- [Task item]: Each line from the one with "Task: Click the" through the final line of the entries below must be printed exactly, and the pictures must not be.

Extracted records
+ + + + +

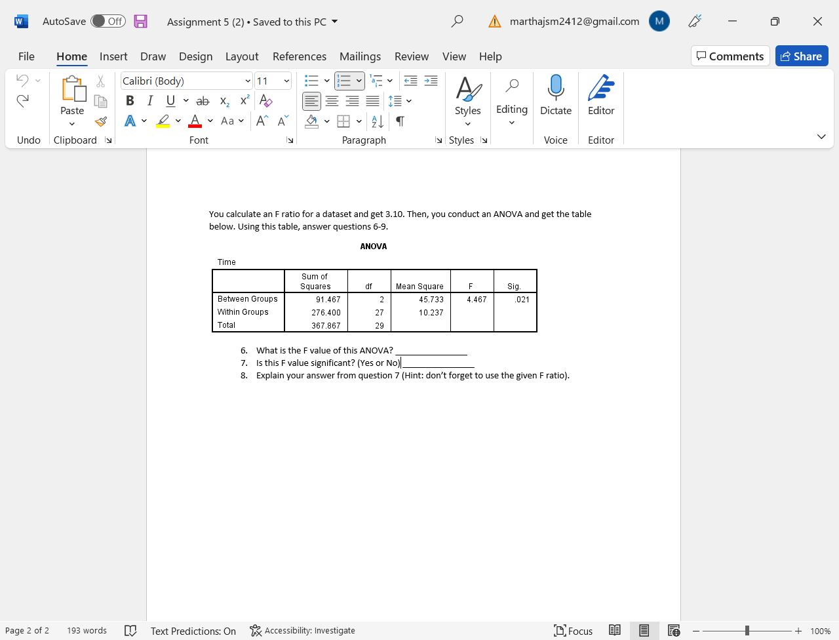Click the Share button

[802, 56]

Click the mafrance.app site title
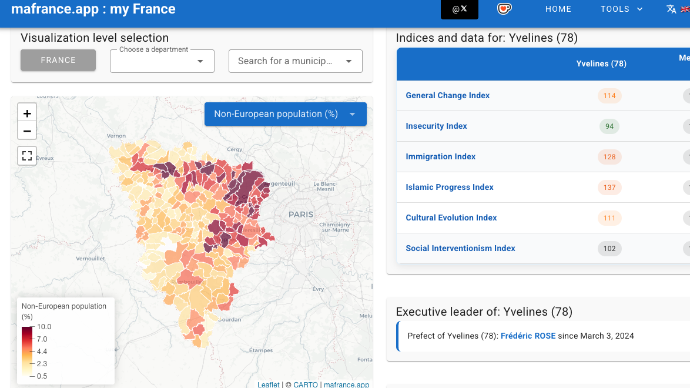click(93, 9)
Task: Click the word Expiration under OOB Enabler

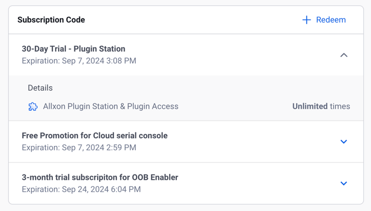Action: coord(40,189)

+ + + + +

- [Output of the task]:
Task: Click the word Expiration under OOB Enabler

Action: coord(40,189)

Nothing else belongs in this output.